Hay personas que dejan huella por lo que hacen, y otras —las más valiosas— por cómo son. Hugo Nelson Lacava Schell pertenecía, sin dudas, a este último grupo. Su fallecimiento, a los 70 años, deja un vacío profundo en Resistencia, donde supo construir mucho más que una carrera: una vida llena de afectos.
Nacido en Uruguay, pero argentino por elección y por historia, inició su camino en el fútbol nada menos que en Boca Juniors, donde debutó en 1974 y formó parte de uno de los ciclos más recordados del club, bajo la conducción de Juan Carlos Lorenzo. Aquel equipo quedó en la memoria grande por el bicampeonato de 1976.
Volante fino, de esos que hacen fácil lo difícil, dejó su sello en varios clubes. En Temperley alcanzó el cariño eterno de los hinchas, siendo protagonista del ascenso de 1982. También vistió las camisetas de Quilmes, Lanús y Chaco For Ever, entre otros, siempre con esa elegancia que lo caracterizaba dentro de la cancha.

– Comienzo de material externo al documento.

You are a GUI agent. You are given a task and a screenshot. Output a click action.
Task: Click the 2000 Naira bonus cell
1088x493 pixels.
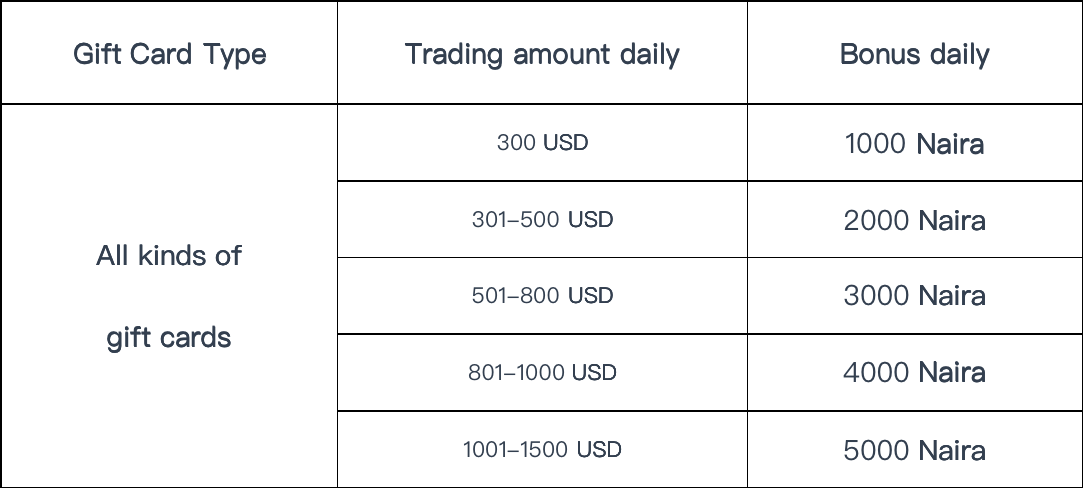click(915, 220)
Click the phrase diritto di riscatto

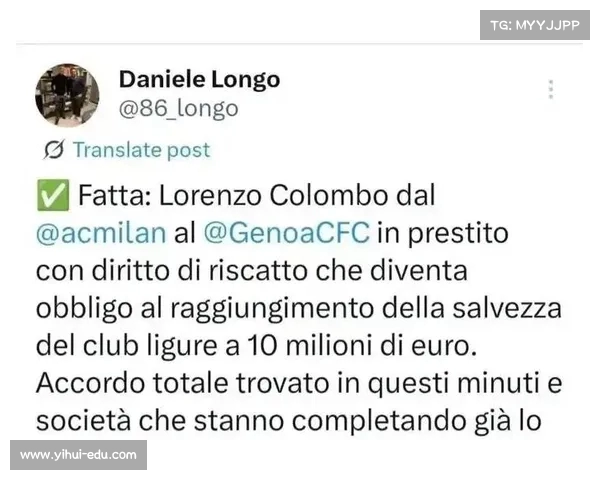tap(200, 271)

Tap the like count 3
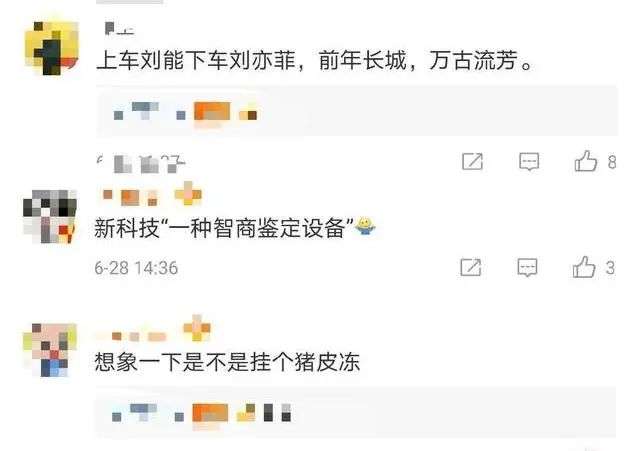click(x=610, y=268)
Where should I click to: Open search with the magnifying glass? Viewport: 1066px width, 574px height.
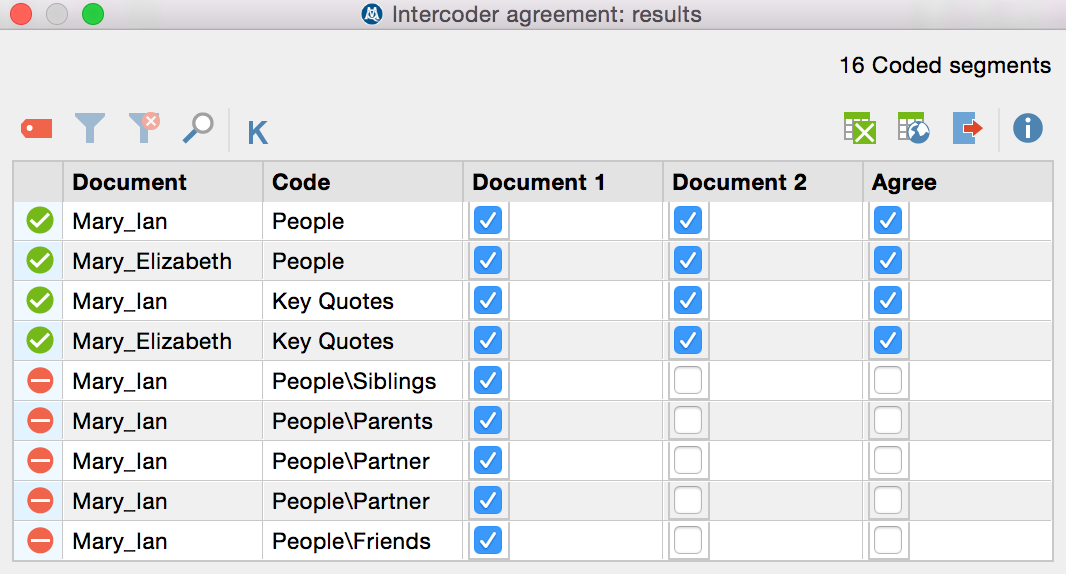198,128
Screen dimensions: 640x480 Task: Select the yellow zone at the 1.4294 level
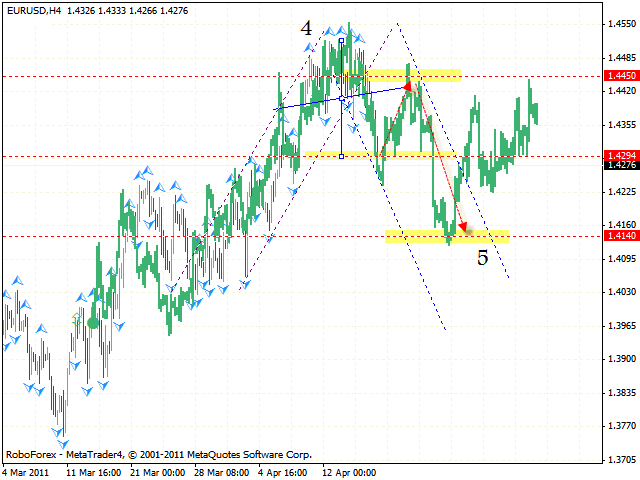tap(380, 154)
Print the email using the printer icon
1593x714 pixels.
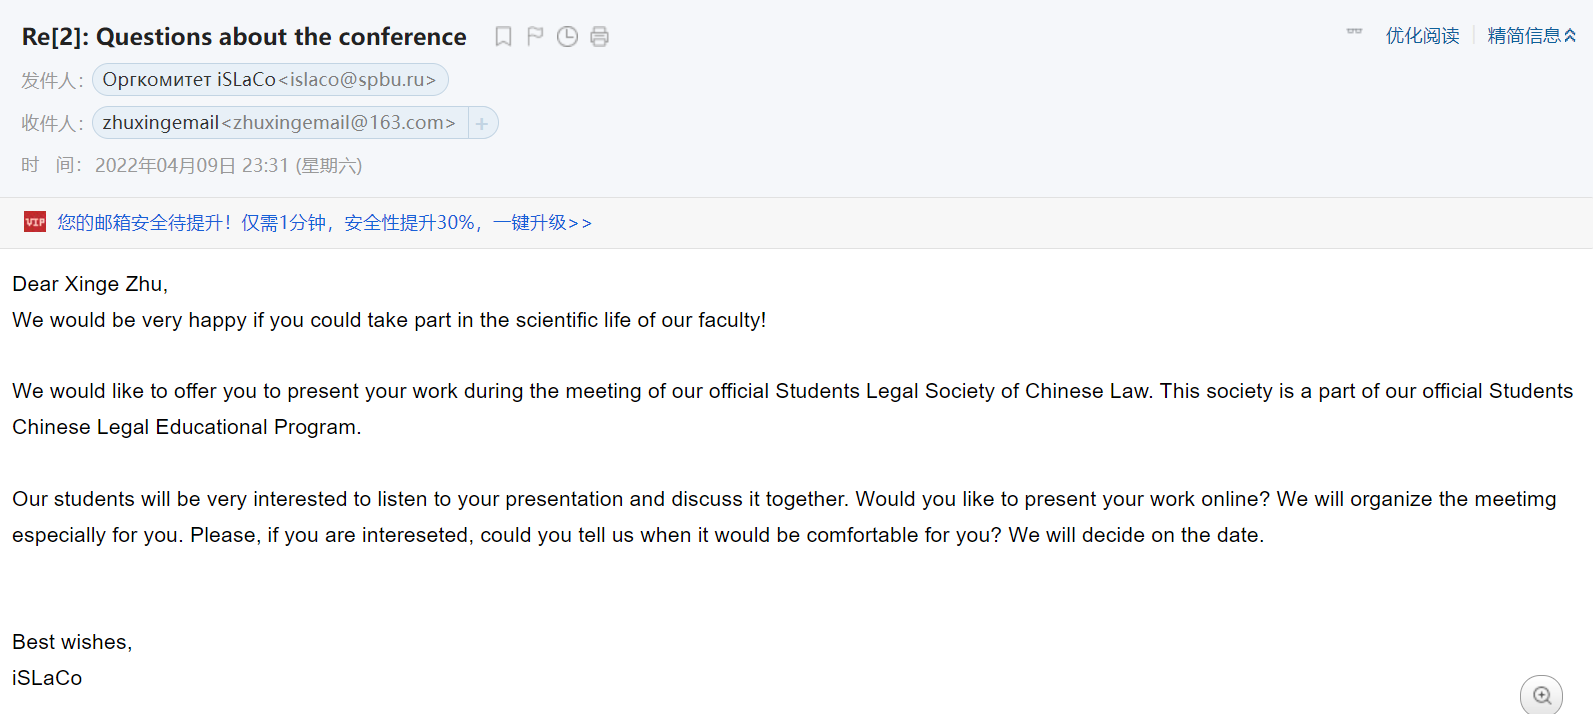[599, 37]
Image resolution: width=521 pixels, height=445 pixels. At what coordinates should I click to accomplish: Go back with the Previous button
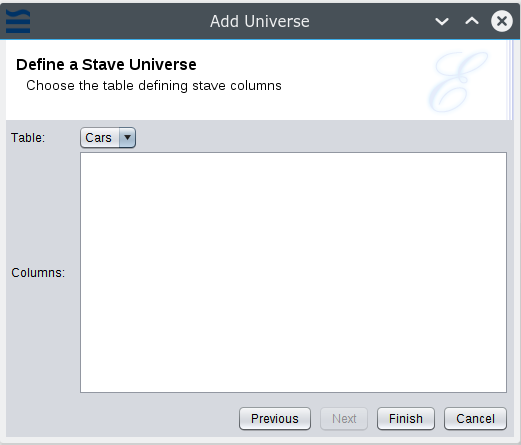coord(275,419)
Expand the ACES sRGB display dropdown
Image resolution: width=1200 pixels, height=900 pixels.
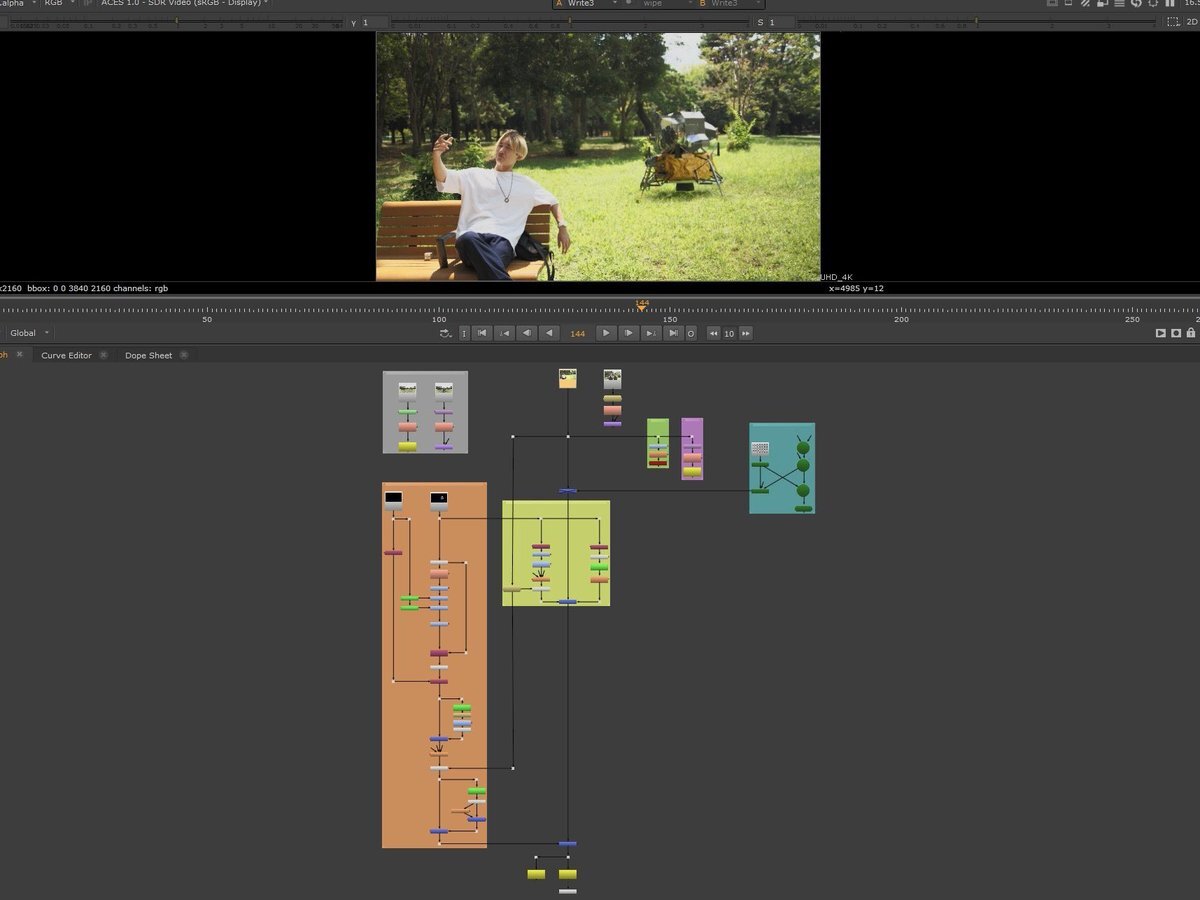coord(184,3)
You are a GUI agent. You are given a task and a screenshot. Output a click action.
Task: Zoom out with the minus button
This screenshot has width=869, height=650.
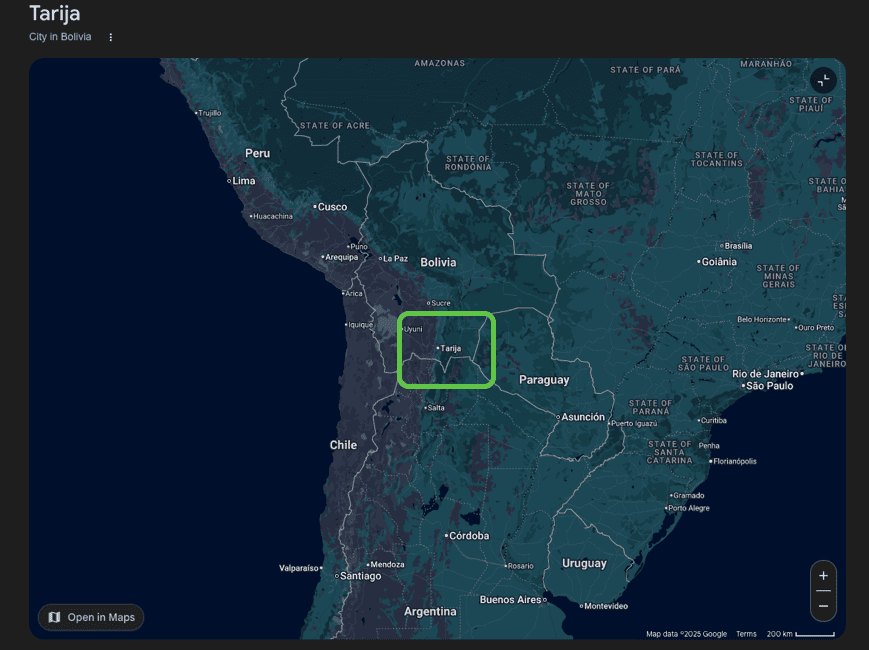click(x=823, y=606)
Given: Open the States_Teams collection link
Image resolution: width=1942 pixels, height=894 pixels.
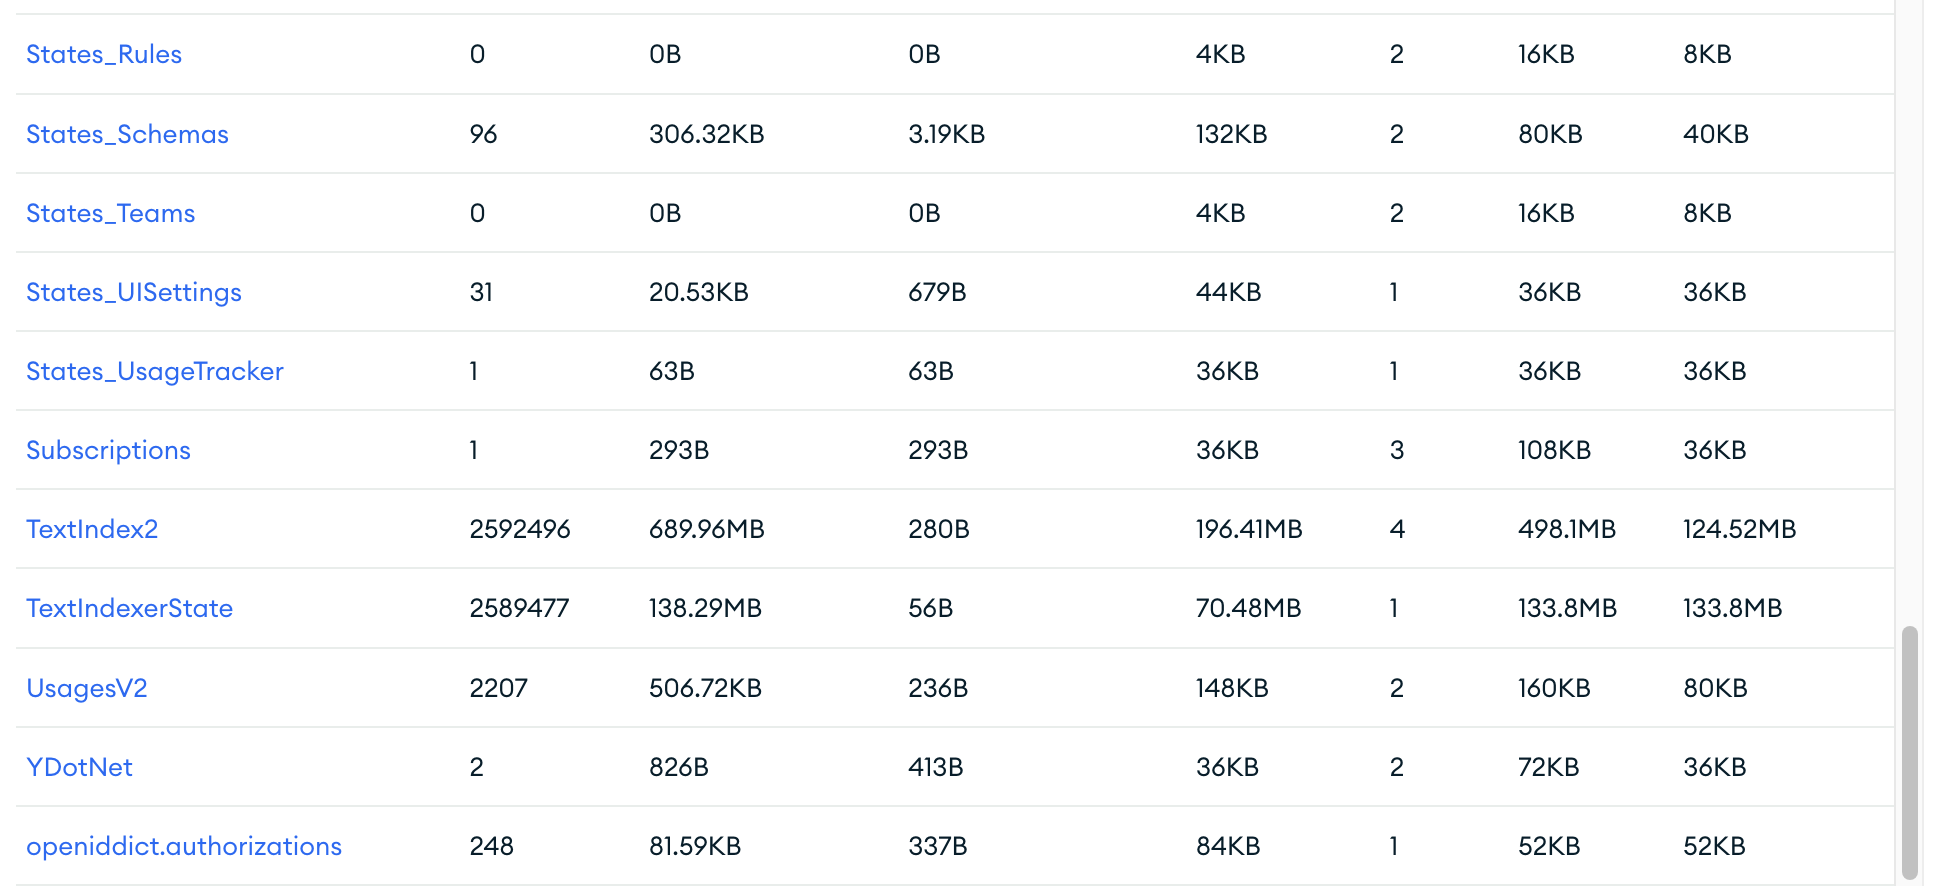Looking at the screenshot, I should (110, 213).
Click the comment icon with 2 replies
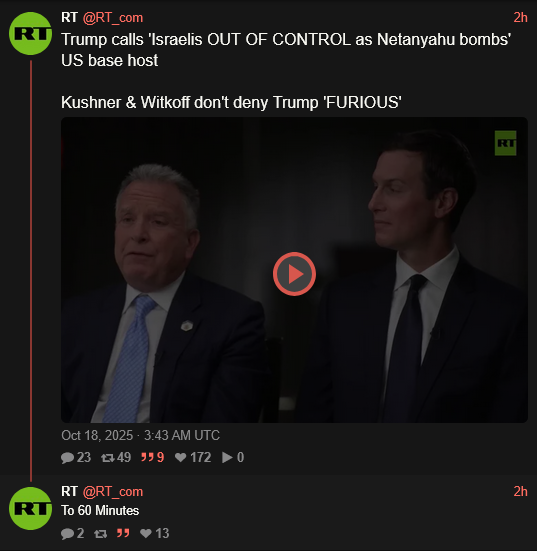 coord(67,534)
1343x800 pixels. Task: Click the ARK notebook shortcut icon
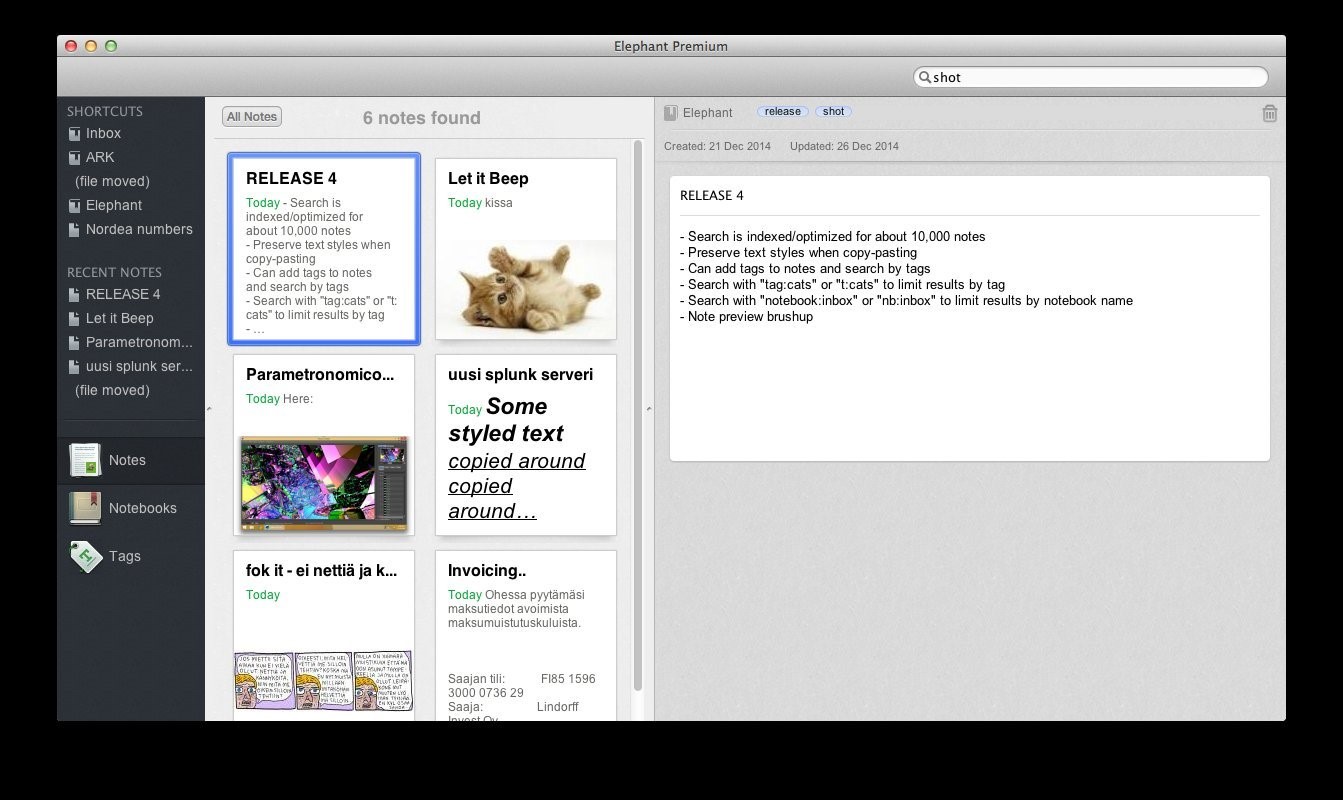click(x=74, y=158)

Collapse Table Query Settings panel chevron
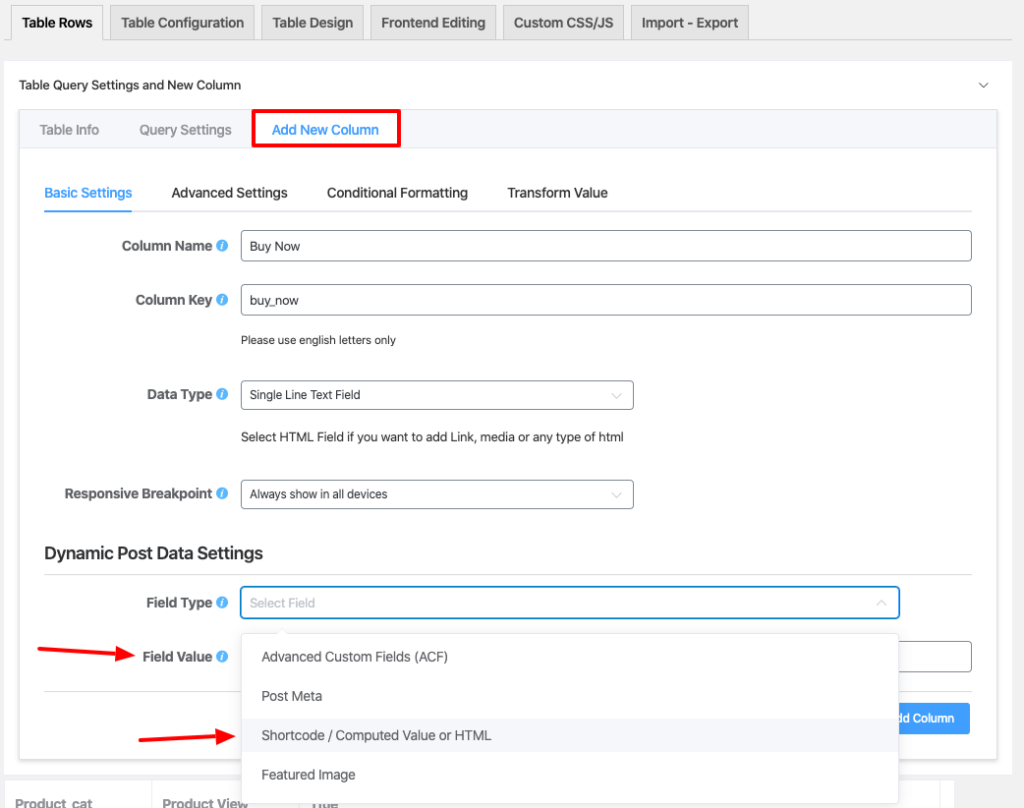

Pero su historia no terminó cuando colgó los botines. En Resistencia encontró su lugar en el mundo. Allí fue técnico, periodista, locutor, conductor de televisión y, sobre todo, un compañero de esos que hacen más liviano cualquier día.
Quienes compartieron con él no hablan primero del futbolista, ni del periodista, sino de la persona; la sel abrazo sincero, del “yo también te quiero” que devolvía sin vueltas, del humor justo en el momento indicado. Tenía esa rara virtud de hacer sentir bien a los demás, incluso en tiempos difíciles.
Hoy el deporte despide a un protagonista de otras épocas, pero la ciudad despide a alguien más cercano: un vecino, un colega, un amigo. De esos que no se olvidan.
Porque al final, más allá de las camisetas y los logros deportivos y periodísticos, a Hugo Lacava Schell se lo va a recordar por algo mucho más importante: haber sido, simplemente, un buen tipo.